Tom Lane wrote:
However, the flaw in that explanation is that it would basically mean pg_dump doesn't work at all on Windows, at least not if you have any user-defined functions, and probably some other cases too because there seem to be multiple instances of the dubious coding. It's a bit hard to believe that nobody's noticed that before.
It's like a double-free - you often get away with it. Some people will never notice it. Others will crash on it consistently. It'll crash for some people only on tuesday evenings on full moons, but only if they're in the southern hemisphere and using a laptop with an exactly 1.8GHz CPU. Etc.
Add the "interesting" variety of Windows environments and configurations that exist and it's not surprising to see this sort of issue pop up only occasionally.
In particular, if your libpq and pg_dump link to the exact same msvcrt *and* that's a dynamic (dll) runtime not a static runtime, you'll get away with this.

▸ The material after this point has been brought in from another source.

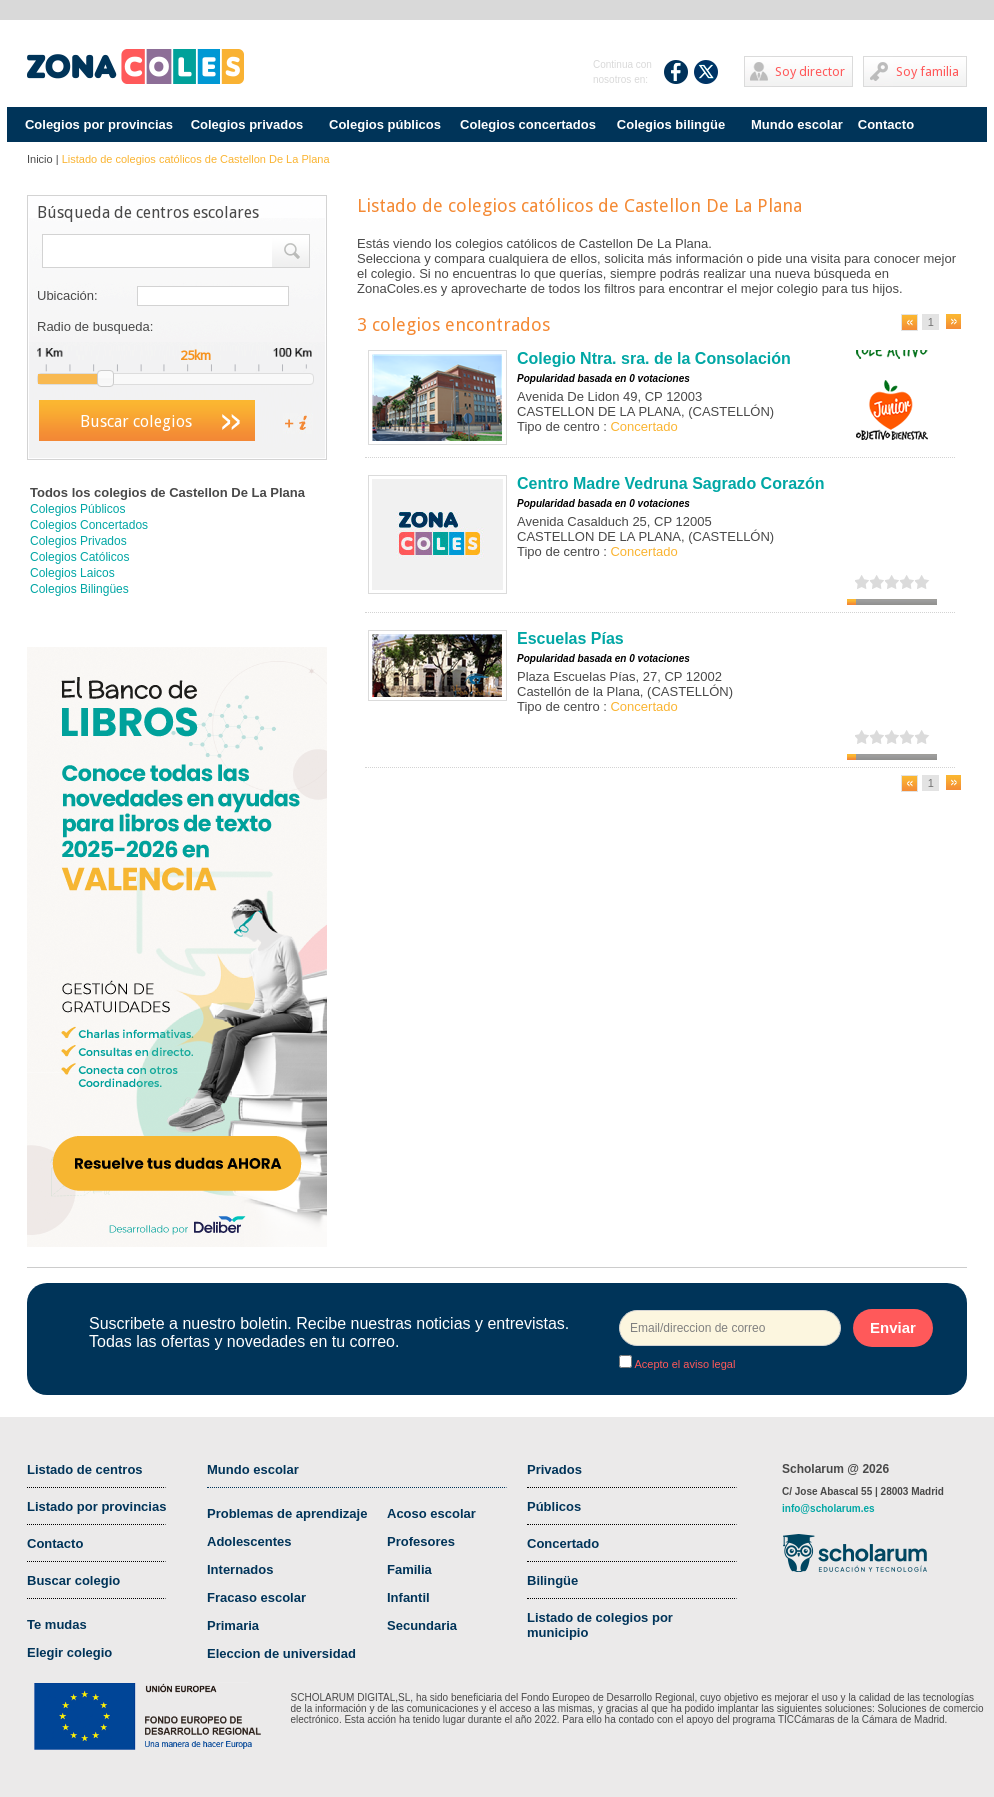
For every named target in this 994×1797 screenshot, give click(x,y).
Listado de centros (85, 1469)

If they link to the same static runtime it'll crash. If they link to different dynamic runtimes - different versions, different thread/debug options, etc - then you still might get away with it or might not, depending on the usual luck associated with double free issues.
I'm looking at our docs for PQfreemem: Frees memory allocated by libpq, particularly PQescapeByteaConn, PQescapeBytea, PQunescapeBytea, and PQnotifies. It is particularly important that this function, rather than free(), be used on Microsoft Windows. This is because allocating memory in a DLL and releasing it in the application works only if multithreaded/single-threaded, release/debug, and static/dynamic flags are the same for the DLL and the application. On non-Microsoft Windows platforms, this function is the same as the standard library function free(). I have no idea how accurate or complete that third sentence is; but perhaps the OP is trying to use a libpq.dll that was built separately from his pg_dump executable?
Yeah, or if pg_dump is in a different directory to libpq with a different copy of msvcrt I think you can be bitten by this too.
free()ing RAM malloc'd in a different DLL/EXE is just plain wrong in Windows anyway. If this wasn't caught by automated tests then tests may need to be run on -debug builds in future.